CHICAGO (Dow Jones) -- The nation's largest retailers mostly recovered in May after April's disastrous sales, but the results reported Thursday were choppy and provided evidence that the consumer is tightening her purse strings.
With 33 of 50 retailers reporting at Thomson Financial, half missed expectations of same-store sales results, the industry's growth benchmark of receipts rung up at stores open longer than a year.
Only 2% met forecasts while another 43% beat them.
"This month is really a store-to-store and operating-execution issue rather than a broad-based story," said Ken Perkins, president of Retail Metrics. " People were out shopping at their favorite stores."
But those with operational issues like Ann Taylor Corp. (ANN) continued to suffer.
For the most part, retailers bounced back from April weakness brought on by an uncomfortable combination of rain, cold weather, higher energy prices and an absence of Easter spending -- which came in March this year.
"The consumer is holding up relatively well with all things considered," Perkins said, pointing to higher energy prices and economic concerns, "but the trend is there with comparable-store sales slowing."

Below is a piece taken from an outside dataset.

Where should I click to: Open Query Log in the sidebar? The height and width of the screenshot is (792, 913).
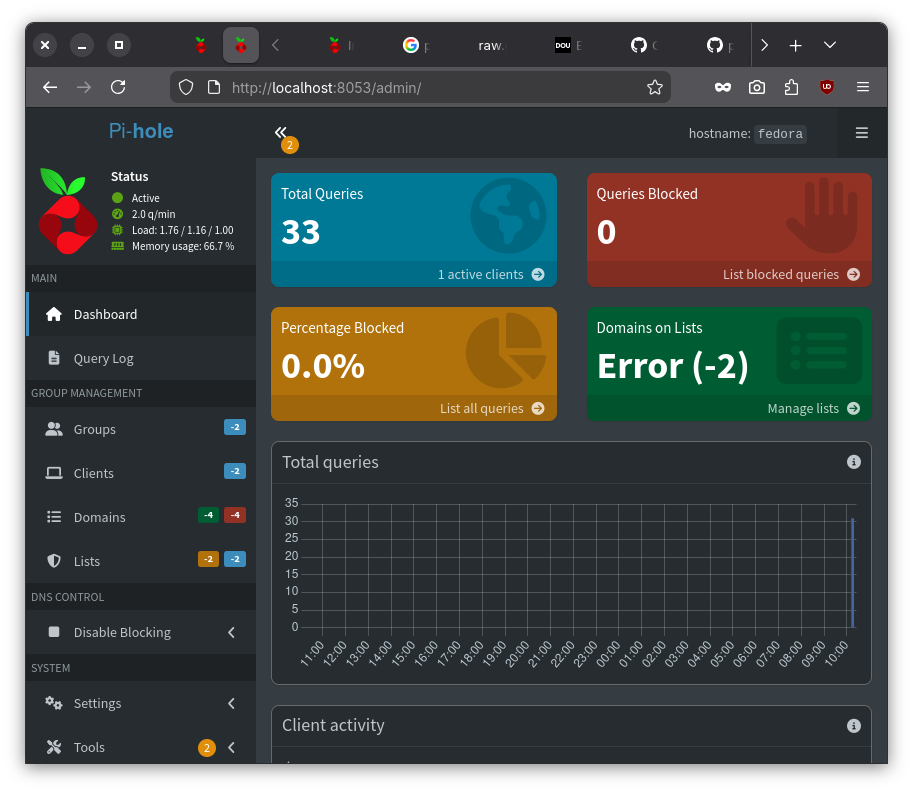(x=103, y=359)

Costco Wholesale (COST) delivered a better-than-expected 7% sales rise -- ahead of the 5.6% estimate - amid higher gas prices and better foreign-currency translations.
Wal-Mart Stores (WMT) got a small boost from higher gas prices with same-store sales rising 1.3% with fuel sales added in. Without them, same-store sales inched up 1.1%, missing the 1.4% forecast at Thomson Financial. This is the first time the retail behemoth has separated the numbers.